It seems that a bug exists where the function read_ssl_file doesn't support chained certificates. This bug for the fluent-plugin-kafka is

  - https://github.com/fluent/fluent-plugin-kafka/issues/287

Where the description is:

"This is not mentioned explicitly in README.md, but read_ssl_file function doesn't support chained certificates. In *NIX environment this is very common that *.pem file contains multiple certificates concatenated together (eg. root CA + intermediate CA)."

And this is the way that we configure the ca-bundle for giving to fluent the CA that it must use. We introduce in the ca-bundle the (Root CA + intermediate CA)


[Actual results]
Fluentd is not able to send to Kafka using TLS and chained certificates

[Expected results]
Fluentd is able to send to Kafka using TLS and chained certificates

Comment 12 Sergey Yedrikov 2021-03-30 15:02:54 UTC
@anli I can give you all the info for a test case if you need one.

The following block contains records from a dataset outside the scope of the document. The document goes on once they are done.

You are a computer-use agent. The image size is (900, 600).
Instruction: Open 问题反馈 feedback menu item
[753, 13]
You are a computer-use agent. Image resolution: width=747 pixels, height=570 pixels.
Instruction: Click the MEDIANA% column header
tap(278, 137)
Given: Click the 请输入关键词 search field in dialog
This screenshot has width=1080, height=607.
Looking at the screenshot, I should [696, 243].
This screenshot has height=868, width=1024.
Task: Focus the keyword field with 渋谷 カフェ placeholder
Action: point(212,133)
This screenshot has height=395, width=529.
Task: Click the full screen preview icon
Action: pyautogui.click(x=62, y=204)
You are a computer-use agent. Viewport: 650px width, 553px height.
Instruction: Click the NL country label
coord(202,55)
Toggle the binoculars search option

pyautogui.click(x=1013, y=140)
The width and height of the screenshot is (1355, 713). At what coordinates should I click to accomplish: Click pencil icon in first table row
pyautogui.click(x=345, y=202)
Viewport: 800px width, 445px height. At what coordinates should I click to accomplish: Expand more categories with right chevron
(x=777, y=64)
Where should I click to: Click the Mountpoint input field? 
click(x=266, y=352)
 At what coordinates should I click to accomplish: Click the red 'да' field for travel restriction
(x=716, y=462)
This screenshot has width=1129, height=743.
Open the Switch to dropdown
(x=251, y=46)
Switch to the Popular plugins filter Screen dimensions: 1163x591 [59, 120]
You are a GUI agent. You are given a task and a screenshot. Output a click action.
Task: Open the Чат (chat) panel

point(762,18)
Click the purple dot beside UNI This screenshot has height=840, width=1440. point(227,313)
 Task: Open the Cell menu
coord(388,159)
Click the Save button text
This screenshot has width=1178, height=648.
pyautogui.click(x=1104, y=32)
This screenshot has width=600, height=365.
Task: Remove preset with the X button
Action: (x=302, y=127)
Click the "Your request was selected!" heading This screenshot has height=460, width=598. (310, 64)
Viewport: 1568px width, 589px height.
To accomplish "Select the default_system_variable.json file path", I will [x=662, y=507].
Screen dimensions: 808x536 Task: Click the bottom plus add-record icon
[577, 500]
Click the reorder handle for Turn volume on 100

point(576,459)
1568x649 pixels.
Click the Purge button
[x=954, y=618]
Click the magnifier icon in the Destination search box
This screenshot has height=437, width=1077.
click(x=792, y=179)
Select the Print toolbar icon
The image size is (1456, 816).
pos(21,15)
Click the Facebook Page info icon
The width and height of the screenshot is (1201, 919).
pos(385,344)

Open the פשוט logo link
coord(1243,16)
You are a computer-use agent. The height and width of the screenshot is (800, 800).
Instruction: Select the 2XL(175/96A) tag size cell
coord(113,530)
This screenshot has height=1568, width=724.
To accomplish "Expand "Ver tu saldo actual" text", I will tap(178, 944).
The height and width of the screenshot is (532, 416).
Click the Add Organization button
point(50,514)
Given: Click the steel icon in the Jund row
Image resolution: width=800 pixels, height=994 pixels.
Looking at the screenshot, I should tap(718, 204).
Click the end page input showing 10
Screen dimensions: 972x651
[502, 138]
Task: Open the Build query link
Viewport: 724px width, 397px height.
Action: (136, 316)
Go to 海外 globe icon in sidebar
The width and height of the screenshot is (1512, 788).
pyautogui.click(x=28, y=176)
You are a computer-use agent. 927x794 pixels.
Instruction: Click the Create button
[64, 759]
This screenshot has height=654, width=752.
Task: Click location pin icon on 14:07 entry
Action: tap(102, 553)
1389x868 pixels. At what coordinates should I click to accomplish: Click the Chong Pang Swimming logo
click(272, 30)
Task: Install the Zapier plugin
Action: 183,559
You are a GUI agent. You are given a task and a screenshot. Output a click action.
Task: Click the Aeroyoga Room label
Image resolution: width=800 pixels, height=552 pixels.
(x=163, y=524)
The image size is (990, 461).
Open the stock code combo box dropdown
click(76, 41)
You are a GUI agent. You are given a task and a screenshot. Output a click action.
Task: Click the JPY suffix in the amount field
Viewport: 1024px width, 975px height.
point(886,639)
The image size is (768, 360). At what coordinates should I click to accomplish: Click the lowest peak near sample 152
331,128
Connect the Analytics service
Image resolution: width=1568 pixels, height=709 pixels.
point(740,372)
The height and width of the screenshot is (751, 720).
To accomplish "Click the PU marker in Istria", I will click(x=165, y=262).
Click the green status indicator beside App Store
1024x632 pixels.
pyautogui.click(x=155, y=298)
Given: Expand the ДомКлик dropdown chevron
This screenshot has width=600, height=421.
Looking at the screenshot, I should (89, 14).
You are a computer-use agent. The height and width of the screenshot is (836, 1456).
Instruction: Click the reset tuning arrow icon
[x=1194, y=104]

Comment 13 Sergey Yedrikov 2021-03-31 14:00:14 UTC
Created attachment 1768094 [details]
Kafka config and certificates

Comment 14 Sergey Yedrikov 2021-03-31 14:18:06 UTC
@anli The test case:

Unpack the latest release from https://kafka.apache.org and the bz_1904380_testcase.tar.gz attachment.

In kafka_2.13-2.7.0/config/server.properties, you care about this part:

listeners=PLAINTEXT://:9092,SSL://:9093
ssl.keystore.location=/home/syedriko/bz/1904380/pki/server_root_ca/server_intermediate_ca/server.pkcs12
ssl.keystore.password=server
ssl.truststore.location=/home/syedriko/bz/1904380/pki/client_root_ca/client_intermediate_ca/client_ca_bundle.jks
ssl.truststore.password=client_ca_bundle

fix the paths to point to where you unpacked the attachment.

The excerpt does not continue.